As mentioned in question one, my interest in horror keeps on surprising me! I was always deeply against watching horror movies and didn't read any Stephen King until 2015. But in 2015, during the Odyssey Writing Workshop, we read some articles about what horror fiction is, and I was like, "oh, I do that. I love doing that." I recalled particularly thinking of a scene I'd written where a curse in the shape of a giant slug enters my main character's body via her mouth, and going, "OH. The emotion I'm trying to evoke in that scene is horror. How could I have missed that?" Now I have two horror publications and the first draft of a horror novel. My favorite thing about horror is the visceral description. It's not about seeing horrible things, it's about being overwhelmed by sensation and emotion. Perhaps in some ways it's about forbidden knowledge, which is on the excitement end of fear.

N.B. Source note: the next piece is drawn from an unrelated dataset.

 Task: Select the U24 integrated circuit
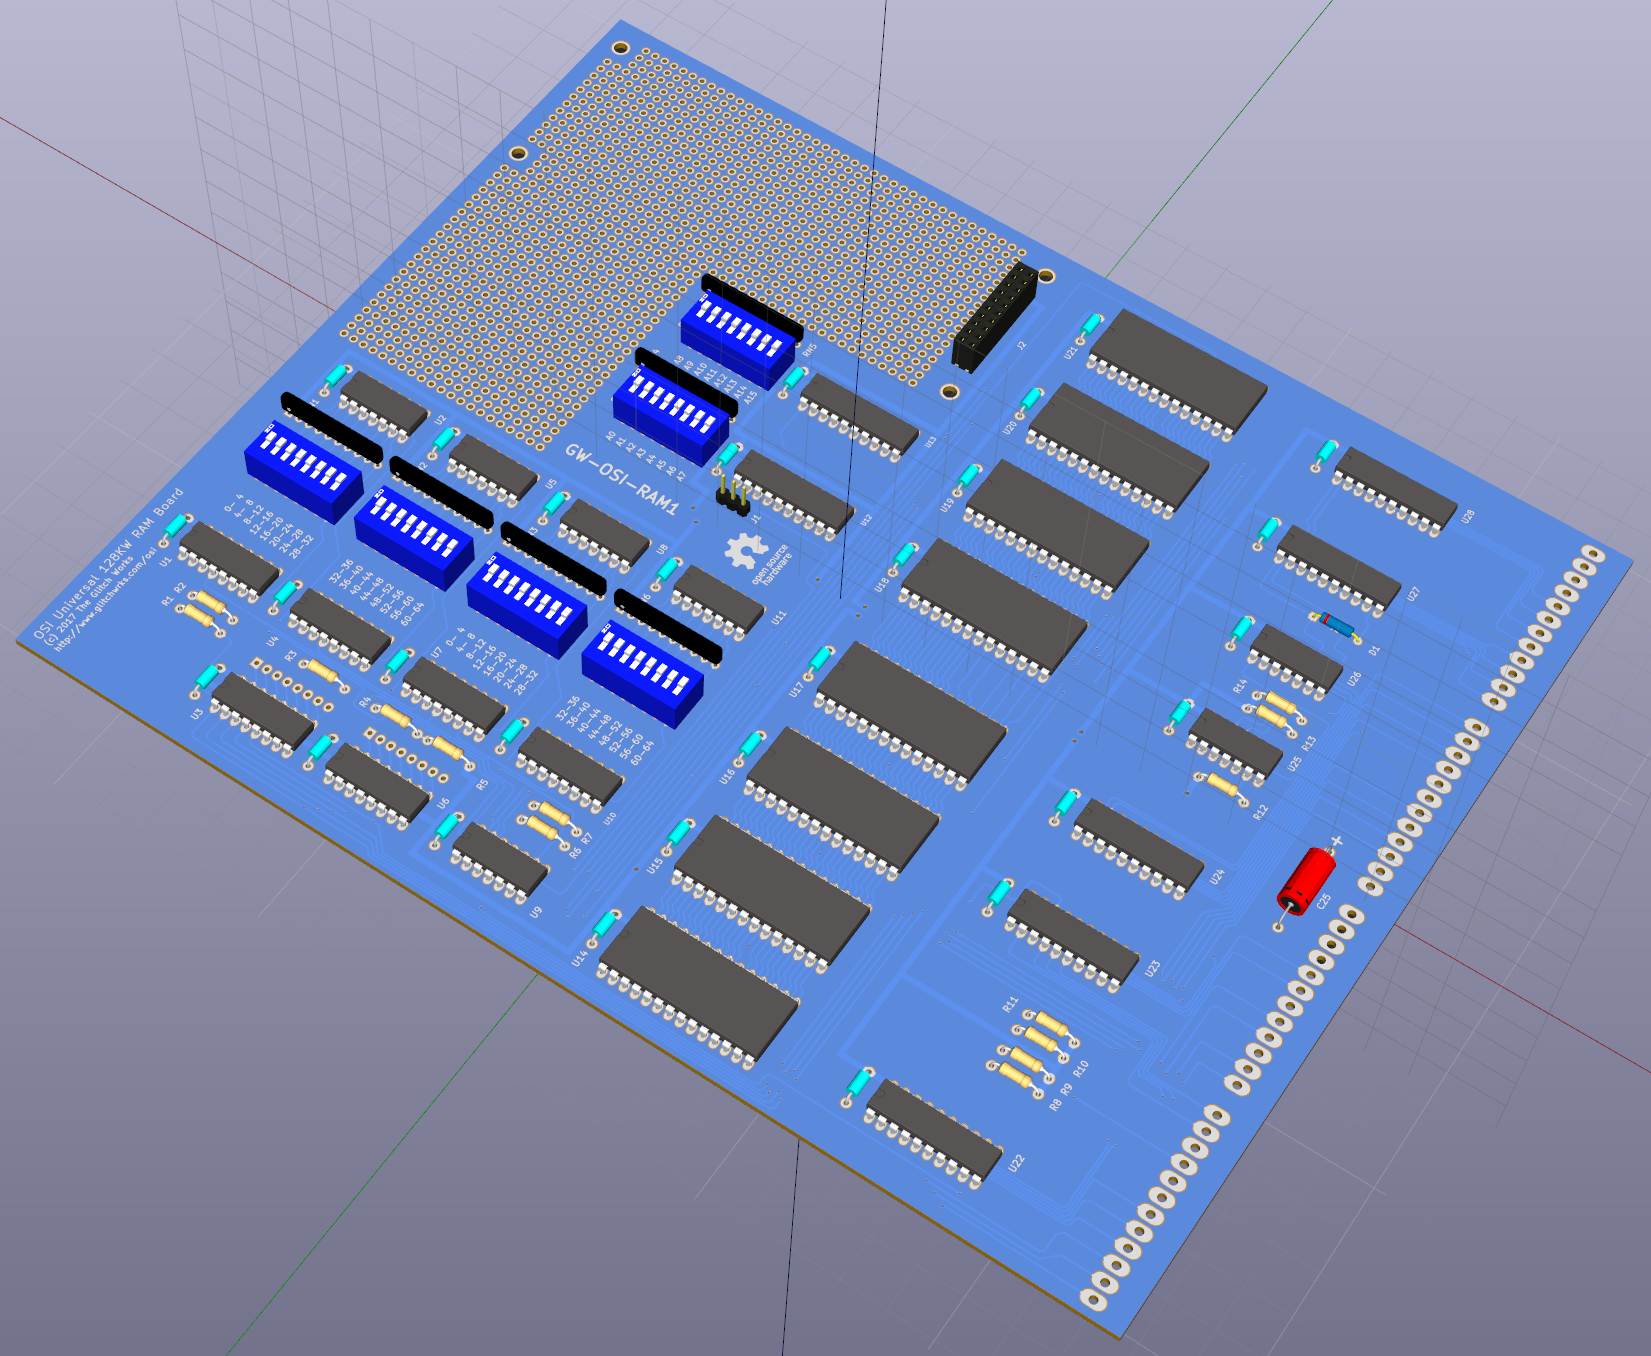coord(1138,847)
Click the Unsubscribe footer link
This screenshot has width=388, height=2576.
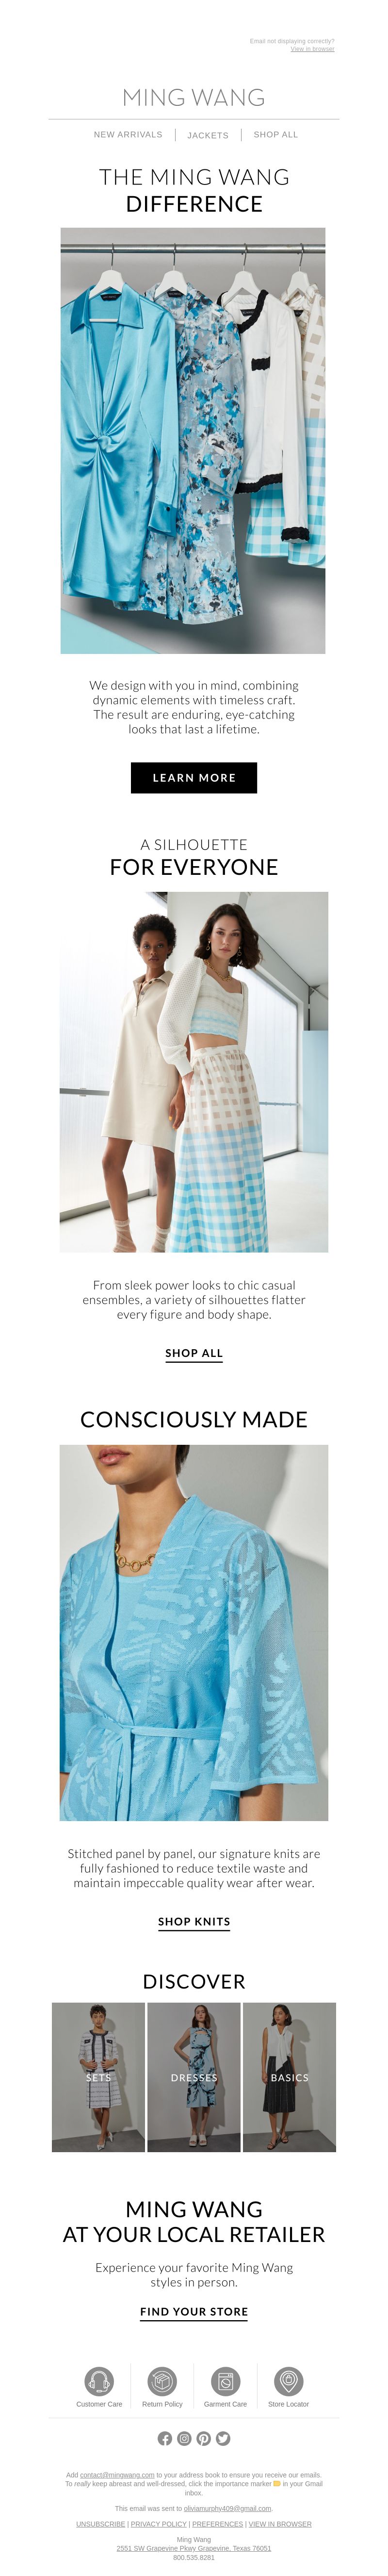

What’s your writing process like?

I tend to wait until I really have a sense of the voice and the trajectory of the story, and then I write it all down as fast as I can. After that comes the hard part, where I am in an endless push and pull of 'is this a good idea?' 'how did this story get so long?' 'wait, maybe I should cut the last 8000 words and make it a flash piece.' Even when I think it's done and is ready to go out, there's still room for a revelation about the one thing that will make the story exactly what it was meant to be--which usually comes in the shower.

What role do you think horror plays in the LGBTQ community?

One of the primary emotions triggered in horror--or used to trigger horror--is disgust, and I have often felt that the experience of queer is about the process of finding a way to transform disgust into something beautiful. Disgust shapes so much negative discourse and fallacious naturalistic reasoning about the LGBTQ community, and it even sparks intracommunity hate. I think one of the goals of living as an LGBTQ person is to keep learning to open yourself up to the new and strange and unexpected, to break boundaries, challenge dualities, and understand the difference between unfamiliar and harmful. I think horror is one of the ways we can do that, and practice doing that.

What’s next for you, creatively?

I'm always in the middle of a hundred projects at once, but I have some short stories in the pipeline, and I'm working on revisions of a queer, poly, eco-horror YA novel. Check out some of my other work HERE.

Any great horror recommendations?

If you haven't read my friend Erin Robert's Sour Milk Girls, go do it, it's a great read!